Mythologies is a collection of short (some very short) observations, essays, critiques, whatever you may call them.   They are observations on modern life, culture, and behaviour that make you sit up and think ‘yes, of course – this is it, this is really quite absurd’.   Last night I read his observation on ‘toys’ in which he notes that ‘… all toys are essentially a microcosm of the adult world; they are all reduced copies of human objects, as if in the eyes of the public the child was, all told, nothing but a smaller man, a homunculus to whom must be supplied objects of his own size.’

Well, not necessarily thinking of  ‘a smaller man’, but rather my granddaughter I must admit that I think he has a point here.  Most stuff you find in toyshops are really small replica’s of adults’ lives: the doll’s house, the doll’s pram, the hospital set, etc. etc.  Not sure where I go with this, however, I think the point probably is that we leave very little to children’s imagination nowadays.  And then of course, there’s the point that wooden toys will last, whereas all others will just break and become disintegrated plastic.  Mmmm. 

Funny thing is that these essays in fact make you think about the world around you in a completely different way.  There are thoughts on ‘wine and milk’, ‘steak and chips’, and ‘striptease’ and Barthes deconstructs these ideas in such a way that you look at the world differently.  In fact, you see the absurdity of life in its full glory.  For that reason alone it’s worth while just dipping into and out of this little book.  Just put it on your bookshelf. 

Now, I was not going to write about this at all, but here you go.  That’ll do for today.



  1. Sounds just up my street – I like books of essays I can dip in and out of.

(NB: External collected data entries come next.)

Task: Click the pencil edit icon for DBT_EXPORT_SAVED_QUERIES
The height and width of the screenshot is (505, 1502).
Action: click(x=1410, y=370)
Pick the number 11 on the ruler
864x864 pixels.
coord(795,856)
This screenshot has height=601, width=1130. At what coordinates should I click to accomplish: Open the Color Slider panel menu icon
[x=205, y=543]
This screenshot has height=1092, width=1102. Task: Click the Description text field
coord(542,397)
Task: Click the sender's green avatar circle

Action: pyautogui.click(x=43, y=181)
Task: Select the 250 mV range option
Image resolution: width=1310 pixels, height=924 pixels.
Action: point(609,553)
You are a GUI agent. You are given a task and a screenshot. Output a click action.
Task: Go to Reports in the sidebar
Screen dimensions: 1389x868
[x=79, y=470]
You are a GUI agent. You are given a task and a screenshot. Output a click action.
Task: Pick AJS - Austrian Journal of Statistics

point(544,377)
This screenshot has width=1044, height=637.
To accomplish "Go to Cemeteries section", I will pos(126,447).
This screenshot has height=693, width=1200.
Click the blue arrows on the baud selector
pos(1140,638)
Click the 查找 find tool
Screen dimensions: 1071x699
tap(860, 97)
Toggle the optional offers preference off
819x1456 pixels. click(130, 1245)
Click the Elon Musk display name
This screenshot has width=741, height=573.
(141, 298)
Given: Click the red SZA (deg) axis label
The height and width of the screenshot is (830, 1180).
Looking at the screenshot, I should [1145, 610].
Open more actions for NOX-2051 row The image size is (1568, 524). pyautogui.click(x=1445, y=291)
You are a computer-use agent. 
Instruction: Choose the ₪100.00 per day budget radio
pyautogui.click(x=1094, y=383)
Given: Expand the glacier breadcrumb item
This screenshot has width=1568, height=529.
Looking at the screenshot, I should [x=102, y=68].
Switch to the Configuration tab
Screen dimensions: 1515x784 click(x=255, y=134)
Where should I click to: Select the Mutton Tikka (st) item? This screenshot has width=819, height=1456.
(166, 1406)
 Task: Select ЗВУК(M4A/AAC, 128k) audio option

Re the toys, our 1 year old grand-daughter plays with Fisher Prices stuff that her mother played with as a baby. Some plastic things just seem to work, others are rubbish.

  2. Tom – Definitely: I used to swear by Fisher Price and still buy it (now for granddaughter) – wooden toys tend to be quite heavy when you have to send them or take them abroad…. Nevertheless, Barthes has some quirky aproaches to all sorts of things. Enjoy!

  3. You got me when you said he “deconstructs” these things…I am totally curious. Also like the fact that I can pick it up and put it down or get cruise through it at one sitting. and his topics? hmmmm….oh yeah, I will check it out.

    Hey,a couple people I know are eating up mysteries right now – is spring the season of mysteries? Curious about that, too. Gotta see what’s on my shelf.